From the entries, return every line where the string "Best" shows up.

########################################

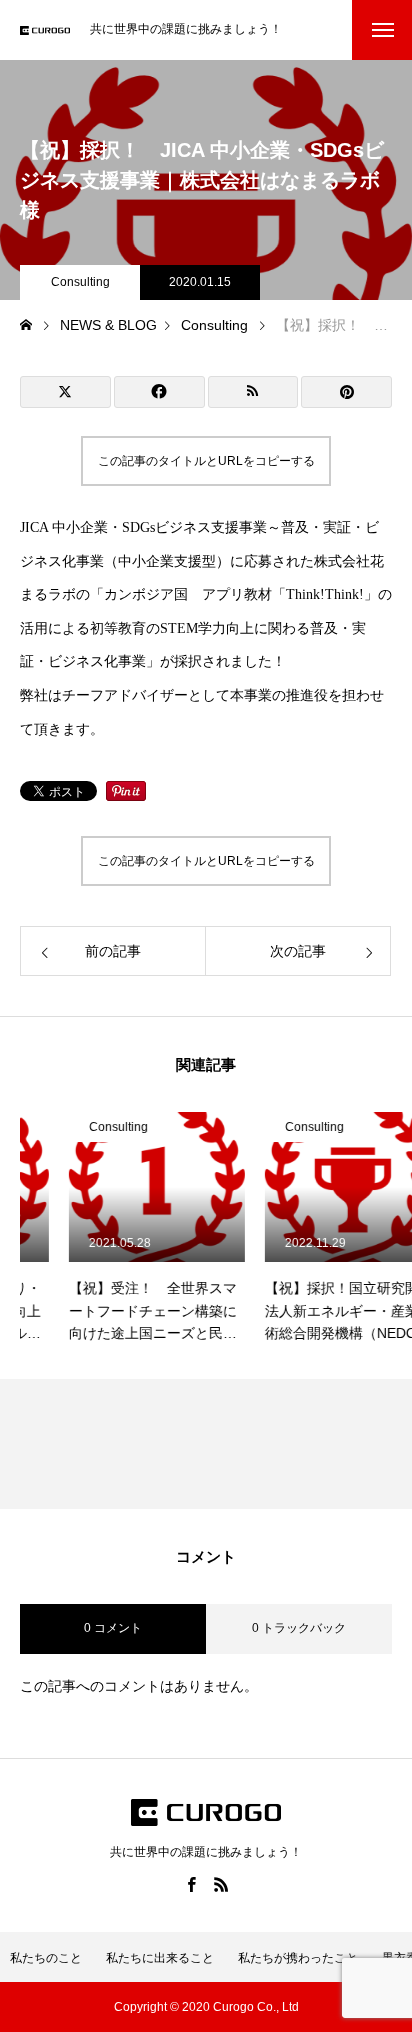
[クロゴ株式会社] (45, 30)
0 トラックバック (299, 1628)
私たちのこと (46, 1958)
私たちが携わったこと (298, 1958)
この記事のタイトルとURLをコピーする (206, 461)
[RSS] (221, 1884)
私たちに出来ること (160, 1958)
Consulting (80, 282)
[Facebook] (191, 1884)
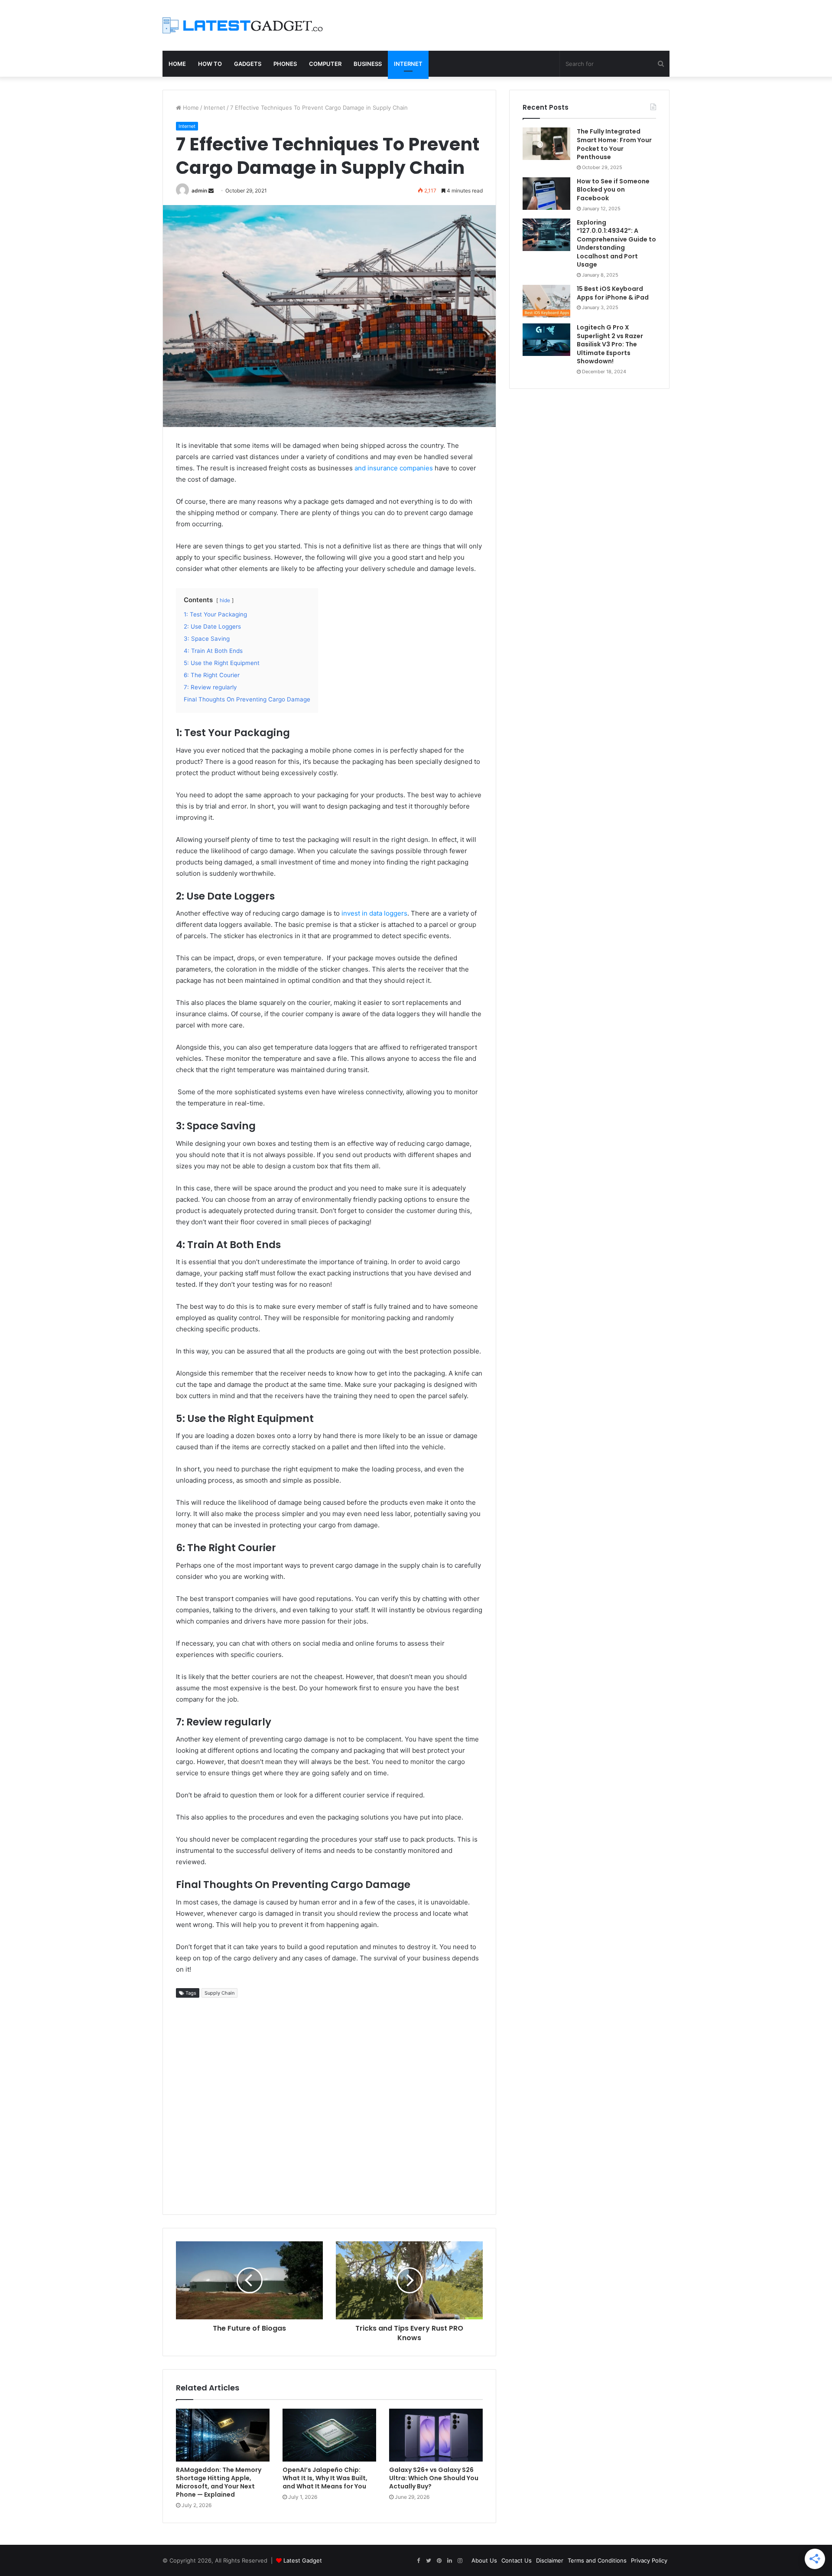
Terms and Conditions (597, 2560)
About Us (484, 2560)
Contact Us (516, 2560)
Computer (325, 63)
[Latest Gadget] (242, 25)
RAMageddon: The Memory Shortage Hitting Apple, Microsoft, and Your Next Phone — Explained (218, 2482)
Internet (408, 63)
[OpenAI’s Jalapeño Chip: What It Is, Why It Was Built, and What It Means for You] (329, 2435)
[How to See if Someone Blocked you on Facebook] (546, 193)
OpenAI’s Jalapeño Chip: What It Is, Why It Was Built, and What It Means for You (325, 2478)
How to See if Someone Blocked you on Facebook (613, 189)
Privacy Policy (649, 2560)
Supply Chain (219, 1993)
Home (177, 63)
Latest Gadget (302, 2560)
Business (368, 63)
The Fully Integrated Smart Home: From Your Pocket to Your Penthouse (614, 144)
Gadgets (247, 63)
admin (199, 190)
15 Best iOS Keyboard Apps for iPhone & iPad (613, 293)
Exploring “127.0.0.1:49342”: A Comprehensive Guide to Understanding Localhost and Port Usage (616, 243)
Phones (285, 63)
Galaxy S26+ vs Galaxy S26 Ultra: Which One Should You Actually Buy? (433, 2478)
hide (225, 600)
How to (210, 63)
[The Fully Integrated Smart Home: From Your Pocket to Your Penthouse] (546, 143)
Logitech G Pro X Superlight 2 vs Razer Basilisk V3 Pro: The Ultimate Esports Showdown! (610, 344)
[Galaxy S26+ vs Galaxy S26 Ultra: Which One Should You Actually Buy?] (436, 2435)
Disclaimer (549, 2560)
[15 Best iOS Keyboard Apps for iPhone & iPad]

########################################

=== Task solution ===
15 Best iOS Keyboard Apps for iPhone & iPad (613, 293)
[15 Best iOS Keyboard Apps for iPhone & iPad]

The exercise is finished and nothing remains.